Outro ponto importante é o reconhecimento do litoral Norte e Sul do Espírito Santo como área atingida, dando início aos programas de reparação.
Outras questões apresentadas: a retomada dos pagamentos referentes aos lucros dos atingidos que cessaram por conta do crime ambiental; realização de cadastros atualizados dos atingidos; e o reconhecimento de mulheres e crianças atingidas, com acesso independente aos programas de reparação.
Heider Boza, um dos representantes do movimento afirma que o documento com as reivindicações foi endereçada ao presidente da empresa, Eduardo Bartolomeo, que teve seu mandato estendido até o final deste ano. A ocupação da entrada da Vale é parte da “Jornada Internacional de Lutas contra as Barragens, pelos Rios, pela Água e pela Vida-2024”.
Um dos pontos cruciais é a efetiva aplicação da PNAB, sancionada em dezembro pelo presidente Luiz Inácio Lula da Silva (PT).

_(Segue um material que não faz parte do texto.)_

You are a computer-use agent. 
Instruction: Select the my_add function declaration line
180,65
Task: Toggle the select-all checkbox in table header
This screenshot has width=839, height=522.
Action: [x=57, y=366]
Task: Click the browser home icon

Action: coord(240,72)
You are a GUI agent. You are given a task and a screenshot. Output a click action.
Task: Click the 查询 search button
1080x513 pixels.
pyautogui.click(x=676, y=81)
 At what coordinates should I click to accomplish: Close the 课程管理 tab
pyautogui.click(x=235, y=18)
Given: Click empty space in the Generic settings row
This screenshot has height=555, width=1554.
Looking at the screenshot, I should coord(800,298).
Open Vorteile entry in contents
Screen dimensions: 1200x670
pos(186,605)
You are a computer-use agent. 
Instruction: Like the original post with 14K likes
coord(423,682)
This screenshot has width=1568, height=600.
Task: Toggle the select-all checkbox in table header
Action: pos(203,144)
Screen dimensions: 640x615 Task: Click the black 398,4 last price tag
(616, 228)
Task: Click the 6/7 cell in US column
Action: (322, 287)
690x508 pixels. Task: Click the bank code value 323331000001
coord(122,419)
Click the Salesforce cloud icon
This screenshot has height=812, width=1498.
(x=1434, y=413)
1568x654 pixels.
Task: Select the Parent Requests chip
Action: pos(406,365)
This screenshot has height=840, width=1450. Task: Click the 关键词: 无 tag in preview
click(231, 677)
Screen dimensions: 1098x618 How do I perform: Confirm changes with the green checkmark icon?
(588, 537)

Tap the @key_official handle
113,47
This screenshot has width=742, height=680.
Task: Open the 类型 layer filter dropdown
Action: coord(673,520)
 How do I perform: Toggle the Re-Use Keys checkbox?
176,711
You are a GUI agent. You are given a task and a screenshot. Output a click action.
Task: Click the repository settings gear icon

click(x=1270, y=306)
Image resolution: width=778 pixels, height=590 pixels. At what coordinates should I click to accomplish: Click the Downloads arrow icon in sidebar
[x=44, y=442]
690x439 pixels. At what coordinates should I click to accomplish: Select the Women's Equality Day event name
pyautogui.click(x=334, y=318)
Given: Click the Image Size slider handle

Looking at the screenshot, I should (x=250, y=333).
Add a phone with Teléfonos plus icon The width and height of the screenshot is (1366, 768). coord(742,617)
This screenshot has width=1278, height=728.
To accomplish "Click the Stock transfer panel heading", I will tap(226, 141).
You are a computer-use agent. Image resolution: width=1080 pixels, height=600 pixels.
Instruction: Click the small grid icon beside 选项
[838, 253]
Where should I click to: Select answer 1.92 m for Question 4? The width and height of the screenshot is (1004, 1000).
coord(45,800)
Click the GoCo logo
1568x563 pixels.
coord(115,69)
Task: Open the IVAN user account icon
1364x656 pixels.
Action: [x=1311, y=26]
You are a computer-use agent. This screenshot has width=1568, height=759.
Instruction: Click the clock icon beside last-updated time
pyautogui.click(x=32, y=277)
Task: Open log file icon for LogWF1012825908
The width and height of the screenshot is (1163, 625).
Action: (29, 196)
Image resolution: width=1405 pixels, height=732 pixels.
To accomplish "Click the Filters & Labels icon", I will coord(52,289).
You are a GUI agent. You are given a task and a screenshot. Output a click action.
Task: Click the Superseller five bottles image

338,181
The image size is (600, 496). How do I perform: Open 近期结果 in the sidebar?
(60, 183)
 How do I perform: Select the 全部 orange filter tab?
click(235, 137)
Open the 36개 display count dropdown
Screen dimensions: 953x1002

A política cria um marco legal para todos os atingidos do Brasil, com o objetivo de coibir o padrão vigente de violação de direitos humanos praticado por grandes empreendimentos no País controladores de barragens.
No Espírito Santo, a Política Estadual dos Direitos das Populações Atingidas por Barragens (PEAB) está paralisada desde o ano passado.
Uma minuta no projeto de lei foi protocolada no Executivo, a partir de uma redação coletiva envolvendo o MAB, a Defensoria Pública do Espírito Santo (DPES) e as deputadas Iryni Lopes (PT) e Camila Valadão (PSOL), mas não teve o parecer da Procuradoria-geral do Estado (PGE), o que deixa o Estado do Espírito Santo em débito com os atingidos capixabas pelo crime das mineradoras. Em Minas Gerais, a política já se tornou lei.
Em janeiro deste ano, a Justiça Federal condenou as empresas a pagarem R$ 47 bilhões pelos danos morais coletivos causados pelo crime ambiental. decisão cabe recurso e a maior parte dos atingidos não recebeu nenhum tipo de indenização.
Há, também, uma ação na Justiça Britânica, movida contra a Vale e a BHP Billiton por ao menos 700 mil atingidos, e o MAB considera fundamental esta ação em Londres para forçar um avanço em benefício dos atingidos por parte do Judiciário brasileiro e do processo de repactuação.
Helder Salomão, deputado federal (PT), relator da comissão externa da Câmara Federal que acompanha o processo de repactuação do acordo de compensação e reparação de danos requerem uma mudança de postura intransigente das mineradoras para ser concretizada. “O patamar da indenização deveria ser de no mínimo R$ 100 bilhões”, defende.
A sede da Procuradoria-geral do Estado (PGE), no último dia 8, foi palco de uma reunião com representantes dos qilombos de Linhares, São Mateus e Conceição da Barra, no Norte capixaba, que requerem reconhecimento de vítimas da barragem.
Eles relatam grave crise de segurança alimentar e hídrica decorrentes do não reconhecimento e pedem a adoção de medidas humanitárias urgentes.
“Espírito Santo não voltará para a mesa de negociação enquanto a Deliberação 58 do CIF [Comitê Interfederativo] não for atendida. Não é admissível que as empresas causadoras de tamanho dano fiquem insensíveis com a situação que abrange 32 comunidades remanescentes de quilombos”, afirmou na ocasião o procurador-geral do Estado, Jasson Hibner Amaral.